WHAT THE TASK ASKS
Would you please reproduce all the entries word for word, minus the pictures?
----------
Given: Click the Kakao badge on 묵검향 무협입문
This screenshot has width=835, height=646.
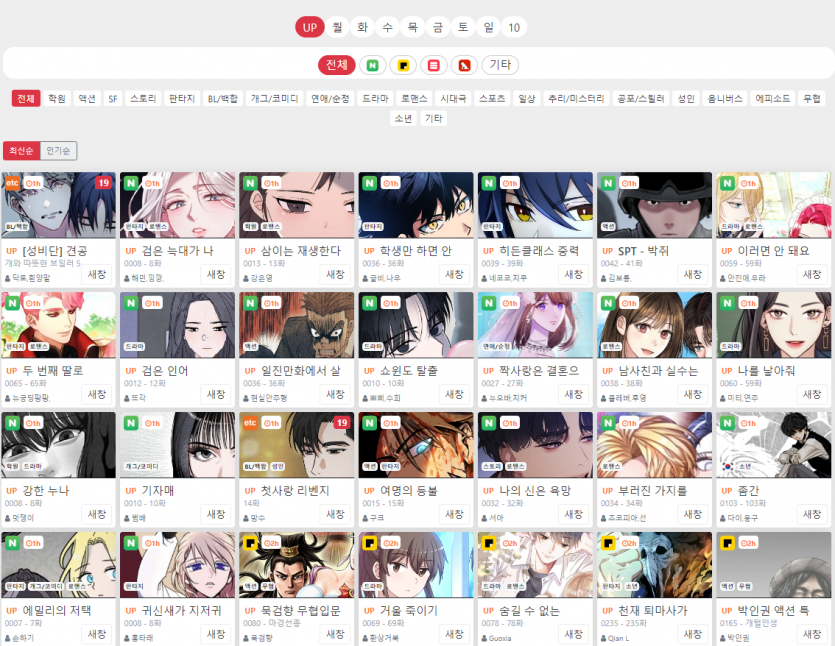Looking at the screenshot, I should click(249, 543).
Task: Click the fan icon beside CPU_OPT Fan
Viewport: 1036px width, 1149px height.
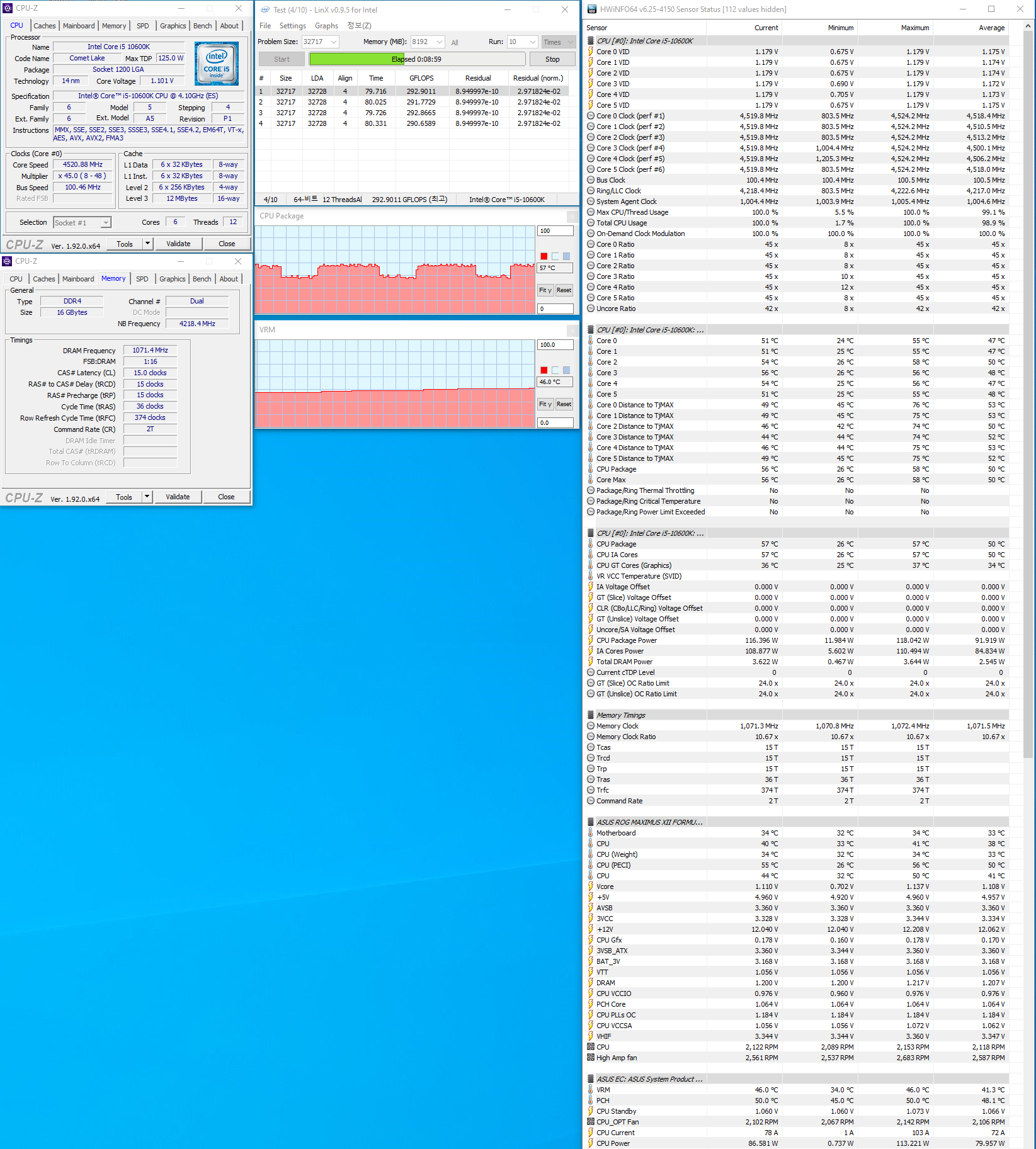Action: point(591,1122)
----------
EXERCISE RESPONSE
Given: Click the Kakao badge on 묵검향 무협입문
This screenshot has width=835, height=646.
Looking at the screenshot, I should click(249, 543).
Task: Click the fan icon beside CPU_OPT Fan
Viewport: 1036px width, 1149px height.
Action: point(591,1122)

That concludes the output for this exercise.